Superior Training for Career Enhancing Skills
Workshop & Training List
Introduction to Machine Learning with Andreas Mueller, core developer of scikit-learn
The resurging interest in machine learning is due to multiple factors including growing volumes and varieties of data,and cheaper computational processing. Thus making it possible to quickly and automatically produce models that can analyze bigger, more complex data and deliver faster, more accurate results on a very large scale. scikit-learn (http://scikit-learn.org/) has emerged as one of the most popular open source machine learning toolkits, now widely used in academia and industry.
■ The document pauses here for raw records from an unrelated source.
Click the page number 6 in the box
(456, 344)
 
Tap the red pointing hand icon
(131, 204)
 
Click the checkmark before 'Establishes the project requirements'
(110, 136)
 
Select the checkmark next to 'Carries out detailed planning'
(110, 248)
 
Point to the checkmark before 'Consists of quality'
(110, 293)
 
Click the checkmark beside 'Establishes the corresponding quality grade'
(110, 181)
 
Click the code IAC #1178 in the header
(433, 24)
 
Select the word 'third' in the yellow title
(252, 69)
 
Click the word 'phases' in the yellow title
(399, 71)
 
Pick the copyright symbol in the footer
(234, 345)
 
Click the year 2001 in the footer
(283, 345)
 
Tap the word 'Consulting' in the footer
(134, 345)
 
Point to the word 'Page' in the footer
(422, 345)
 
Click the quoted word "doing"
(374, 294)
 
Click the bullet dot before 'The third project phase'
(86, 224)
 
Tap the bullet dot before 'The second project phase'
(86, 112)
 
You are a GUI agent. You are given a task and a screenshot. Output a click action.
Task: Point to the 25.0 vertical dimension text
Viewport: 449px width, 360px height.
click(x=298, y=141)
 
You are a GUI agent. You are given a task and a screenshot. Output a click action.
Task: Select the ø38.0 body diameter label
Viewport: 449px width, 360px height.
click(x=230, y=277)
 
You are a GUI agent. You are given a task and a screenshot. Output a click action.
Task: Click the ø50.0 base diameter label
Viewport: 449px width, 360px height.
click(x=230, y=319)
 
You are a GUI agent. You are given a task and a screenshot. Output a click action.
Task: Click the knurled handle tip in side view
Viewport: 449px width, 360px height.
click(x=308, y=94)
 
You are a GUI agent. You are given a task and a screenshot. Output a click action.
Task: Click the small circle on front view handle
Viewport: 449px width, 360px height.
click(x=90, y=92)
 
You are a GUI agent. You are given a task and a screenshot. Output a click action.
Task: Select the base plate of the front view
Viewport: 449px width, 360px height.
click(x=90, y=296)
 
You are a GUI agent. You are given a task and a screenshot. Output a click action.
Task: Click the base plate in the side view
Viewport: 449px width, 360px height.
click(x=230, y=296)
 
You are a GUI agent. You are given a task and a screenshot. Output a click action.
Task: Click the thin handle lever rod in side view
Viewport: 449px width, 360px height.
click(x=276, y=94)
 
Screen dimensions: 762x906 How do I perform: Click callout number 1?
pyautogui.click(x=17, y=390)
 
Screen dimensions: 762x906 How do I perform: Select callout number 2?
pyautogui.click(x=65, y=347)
scikit-learn provides easy-to-use interfaces in Python to perform advanced analysis and build powerful predictive models.
Andreas Mueller received his MS degree in Mathematics (Dipl.-Math.) in 2008 from the Department of Mathematics at the University of Bonn. In 2013, he finalized his PhD thesis at the Institute for Computer Science at the University of Bonn. After working as a machine learning scientist at the Amazon Development Center Germany in Berlin for a year, he joined the Center for Data Science at the New York University in the end of 2014. In his current position as assistant research engineer at the Center for Data Science, he works on open source tools for machine learning and data science. He is one of the core contributors of scikit-learn, a machine learning toolkit widely used in industry and academia, for several years, and has authored and contributed to a number of open source projects related to machine learning.
This workshop will cover basic concepts of machine learning, such as supervised and unsupervised learning, cross-validation and model selection, and how they map to programming concepts in scikit-learn. Andreas will demonstrate how to prepare data for machine learning, and go from applying a single algorithm to building a machine learning pipeline. We will cover the trade-offs of learning on large datasets, and describe some techinques to handle larger-than-RAM and streaming data on a single machine.
Introduction to Deep Learning with Tensorflow Contributor and Kaggle Winner Dan Becker
Machine learning applications depend on a researcher handcrafting features. Deep learning has become hugely important since it allows a deep network to learn features by itself. Deep learning modeling is mostly unsupervised and by utilizing large-scale neural nets allow computers to learn and “think” by itself without the need for direct human intervention. Deep learning promises to revolutionize tasks such as image recognition, speech recognition, and other AI challenges.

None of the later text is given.